◆ TASK INPUTS:
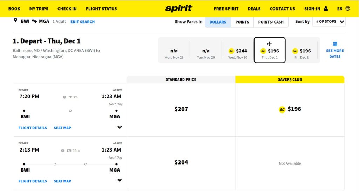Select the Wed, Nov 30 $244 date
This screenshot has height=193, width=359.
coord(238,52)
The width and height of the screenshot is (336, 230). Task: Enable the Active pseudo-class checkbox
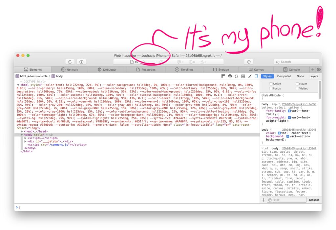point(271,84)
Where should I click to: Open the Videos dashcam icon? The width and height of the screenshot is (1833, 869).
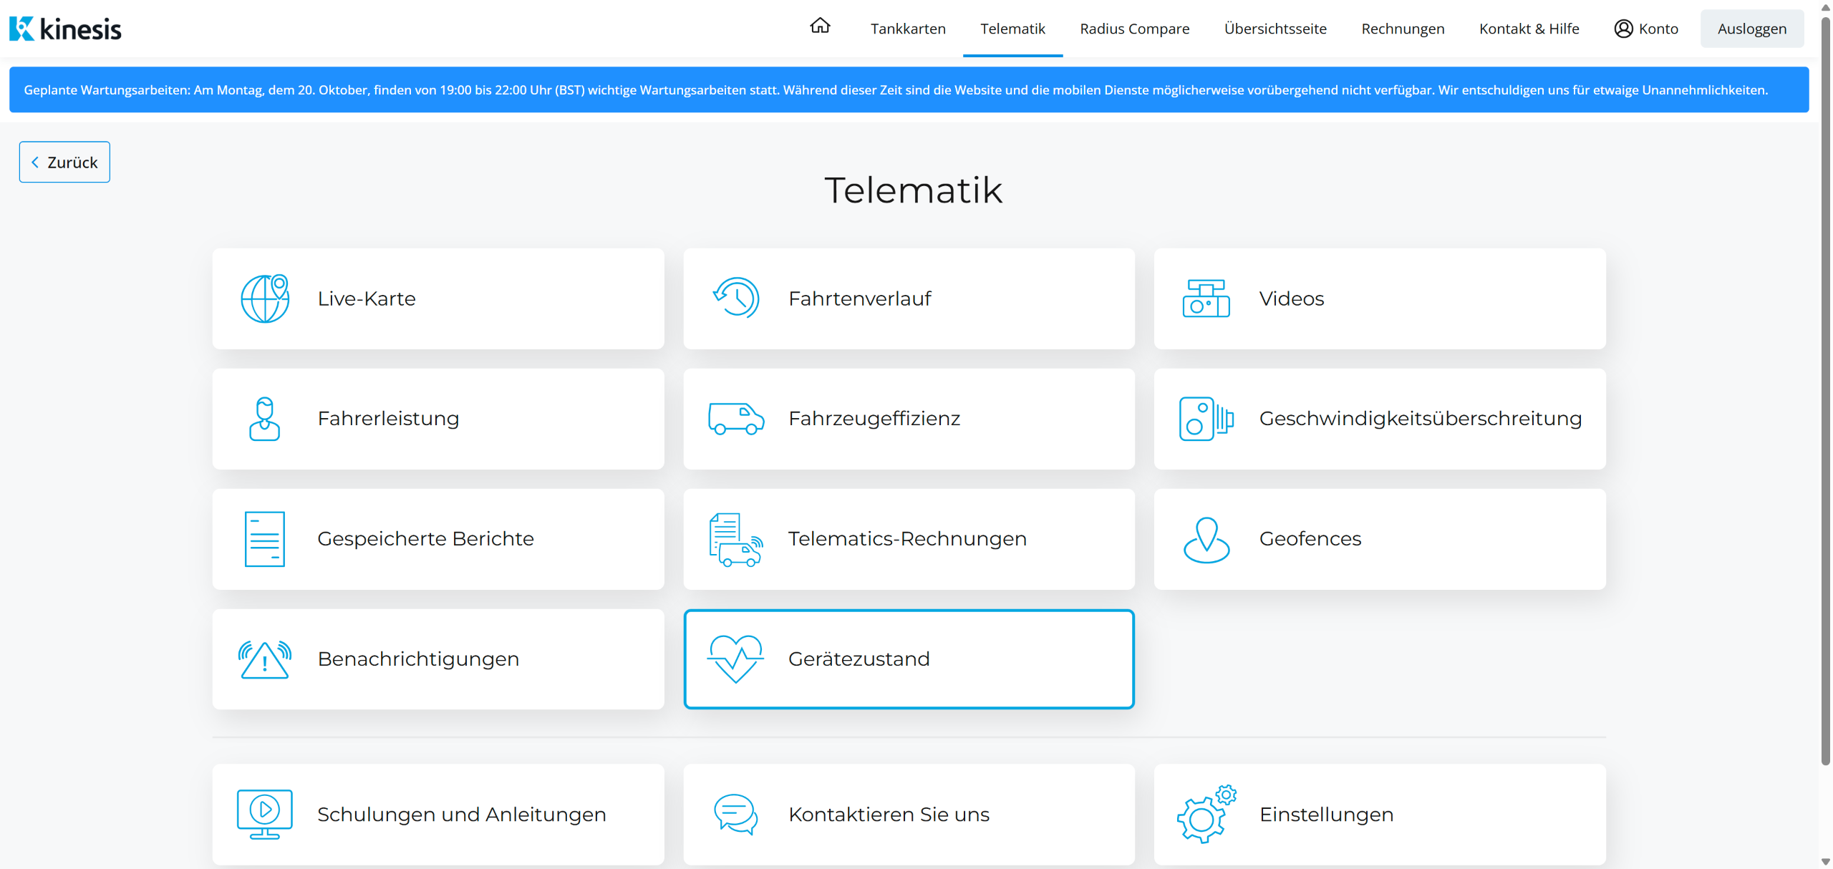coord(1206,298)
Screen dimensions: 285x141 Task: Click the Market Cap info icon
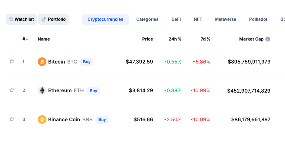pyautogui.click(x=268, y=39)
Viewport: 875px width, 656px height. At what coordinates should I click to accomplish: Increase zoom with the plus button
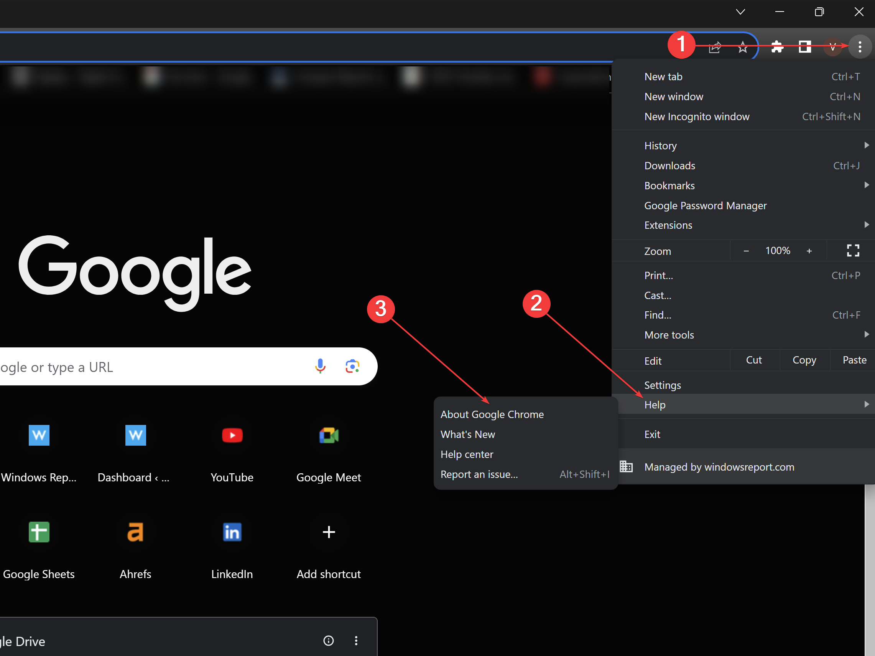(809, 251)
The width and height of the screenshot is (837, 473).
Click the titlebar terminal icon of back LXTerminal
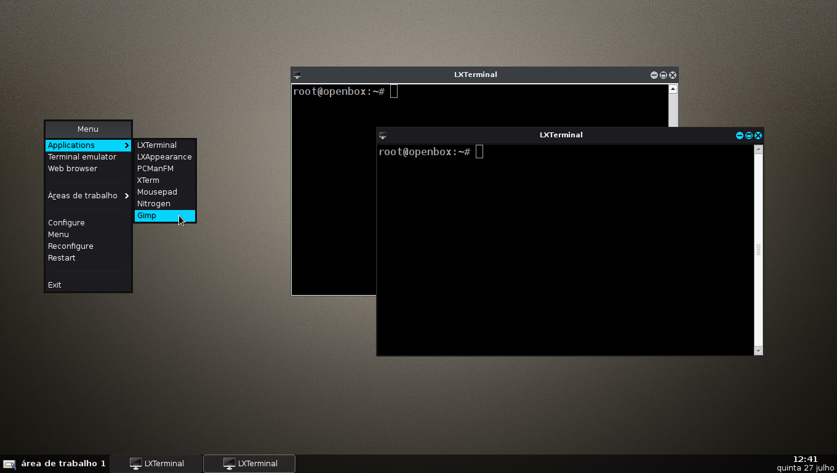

◆ OBJECTIVE: Can you copy the stretch of the listing above from the line containing "Where should I" through the end of the listing, leaving out the pictures?

◆ CORRECT OUTPUT:
Where should I click to: Open the Videos dashcam icon? The width and height of the screenshot is (1833, 869).
coord(1206,298)
Screen dimensions: 285x141 Task: Click the Market Cap info icon
pyautogui.click(x=268, y=39)
Viewport: 875px width, 656px height. At what coordinates should I click to accomplish: Increase zoom with the plus button
(809, 251)
The width and height of the screenshot is (837, 473).
Click the titlebar terminal icon of back LXTerminal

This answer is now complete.